> **Problem to solve**
Extract every line below that contains the string "ChatGPT". Case counts.

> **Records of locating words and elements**
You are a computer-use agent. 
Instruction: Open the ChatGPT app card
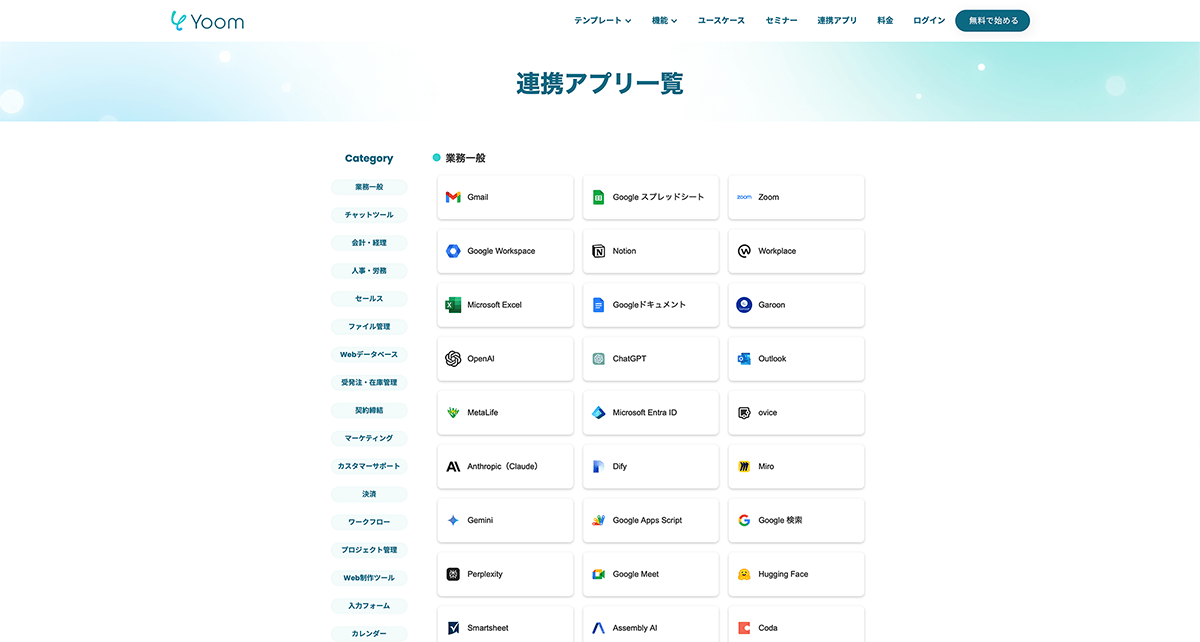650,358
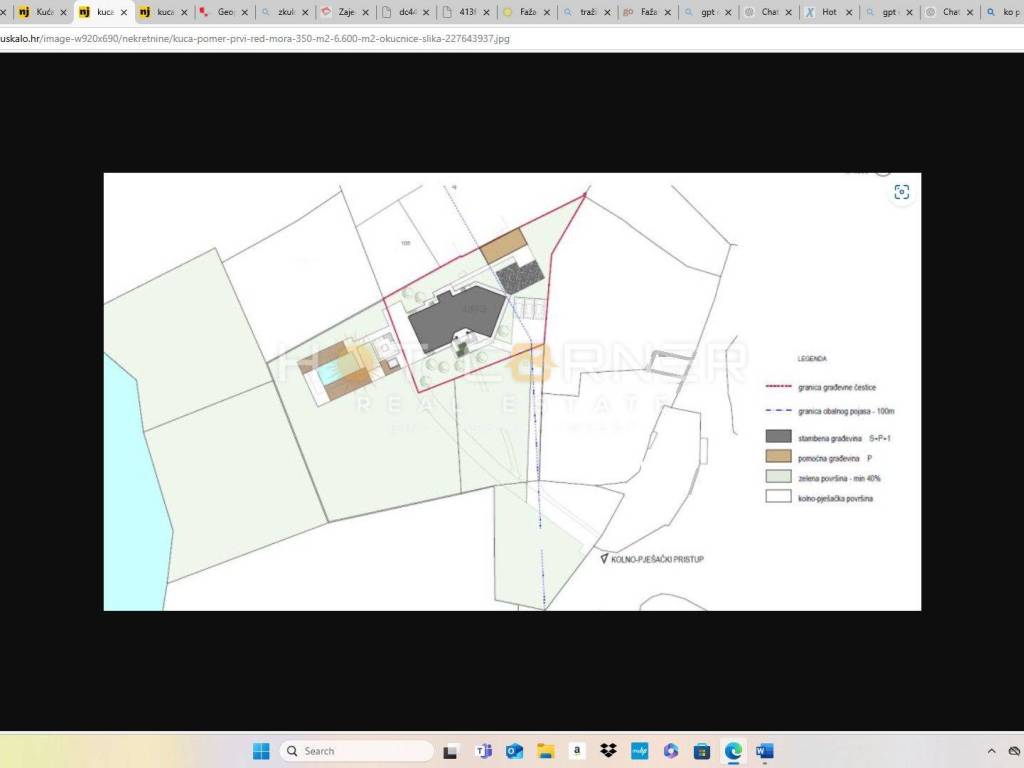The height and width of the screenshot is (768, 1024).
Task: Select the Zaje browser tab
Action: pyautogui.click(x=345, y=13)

> **Expected answer**
Instruction: Open the ChatGPT app card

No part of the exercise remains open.